Marco Bego, representante do Inova HC, reforçou que a proposta de regulação da IA precisa ser convertida em instrumentos práticos, especialmente na saúde, onde as decisões impactam diretamente a vida das pessoas. O especialista alertou para o risco de desincentivo à inovação caso não haja flexibilização de responsabilidades em ambientes de teste, os chamados “sandbox”.
“Se a responsabilização for igual à de sistemas já aprovados, quem vai querer testar?”, questionou Bego, para, em seguida, defender mecanismos formais de articulação entre autoridades setoriais e um modelo de governança técnico-institucional tripartite, envolvendo governo, ciência e setor produtivo. “A saúde opera com sistemas complexos de IA, e a regulação precisa reconhecer essa estrutura integrada”, observou.
O presidente-executivo da ABIMED e Conselheiro do ICOS, Fernando Silveira Filho apontou a necessidade de um marco legal que seja “proporcional, razoável, previsível e favorável à inovação”, com base em princípios gerais que evitem a duplicação de obrigações regulatórias. Ele defendeu que a regulação não se restrinja apenas aos riscos, mas também leve em consideração os benefícios da IA à sociedade. “A área de saúde já opera há décadas com regulação baseada em riscos, como faz a Anvisa. É preciso reconhecer e valorizar essa estrutura já existente”, pontuou.
Representando a Anvisa, Anderson de Almeida Pereira explicou que a agência já classifica softwares com IA conforme o nível de risco, avaliando aspectos como segurança de dados, eficácia clínica e desempenho. “O Brasil participa de fóruns internacionais de regulação e estamos alinhados com as melhores práticas globais”, disse. Pereira reforçou que todos os softwares devem ser submetidos à Anvisa por meio de dossiês técnicos e que as empresas desenvolvedoras são responsáveis por eventuais falhas.

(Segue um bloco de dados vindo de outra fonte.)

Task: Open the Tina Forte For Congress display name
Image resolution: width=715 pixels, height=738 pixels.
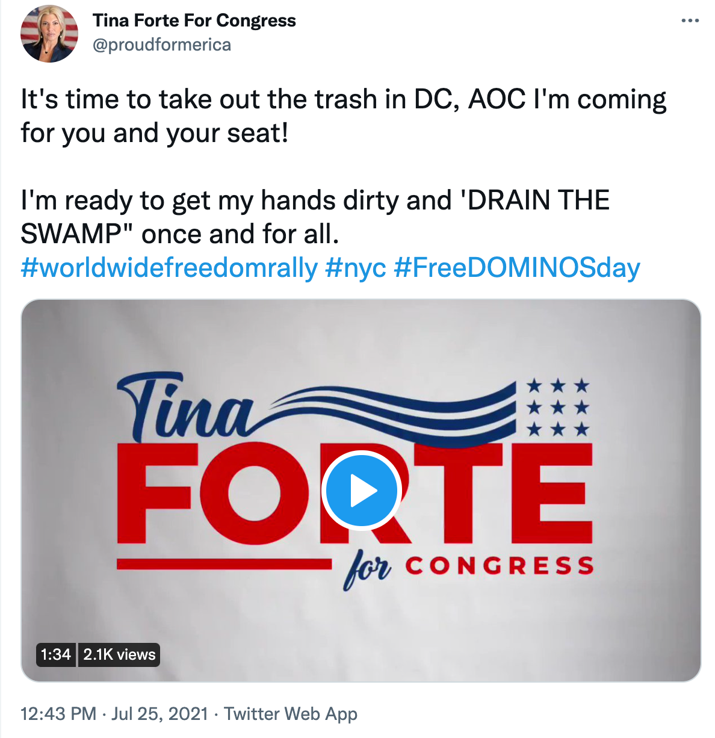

Também convidado para a audiência, o professor Guilherme Forma Klafke, da Fundação Getúlio Vargas (FGV), apresentou dados de um estudo conduzido em parceria com o ICOS e o Inova HC, que mapeou mais de 600 documentos e iniciativas sobre regulação de IA em 72 países.
Segundo o acadêmico, a maior parte das nações ainda adota uma regulação mais leve, por meio de diretrizes e guias não vinculantes. Por isso, defendeu que o Projeto de Lei 2338/2023 seja uma oportunidade para consolidar competências regulatórias, evitar sobreposições e garantir segurança jurídica. “Uma regulação mal calibrada pode desmontar estruturas existentes e provocar judicialização desnecessária”, alertou.
Representando o Governo Federal, a secretária de Informação e Saúde Digital do Ministério da Saúde, Ana Estela Haddad, destacou que a pasta acompanha de perto as iniciativas relacionadas à IA, tanto no âmbito nacional quanto internacional. Ela mencionou a participação do Brasil em fóruns da OCDE, OMS e BRICS, além da atuação em projetos aplicados por meio do Plano Brasileiro de Inteligência Artificial (PIBIA) e do programa SUS Digital. Ana Estela enfatizou a importância de uma governança eficaz e contínua. “A IA na saúde é um coadjuvante do cuidado e jamais substitui a relação entre profissional de saúde e paciente”, afirmou.
Entre os exemplos apresentados pela secretária, estão iniciativas para uso de IA na previsão de compras de medicamentos, detecção de irregularidades em procedimentos hospitalares e gestão de filas por meio do programa Agora Tem Especialistas. Ana Estela defendeu que uma eventual regulamentação específica na saúde aguarde a consolidação do PL 2338,que regulamenta o uso da inteligência artificial (IA) no Brasil e já organiza conceitos fundamentais sobre agentes, direitos e inovação. “A regulação precisa estabelecer critérios clínicos de risco, prever auditorias independentes e manter um canal regulatório unificado entre o Ministério da Saúde e a Anvisa”, concluiu.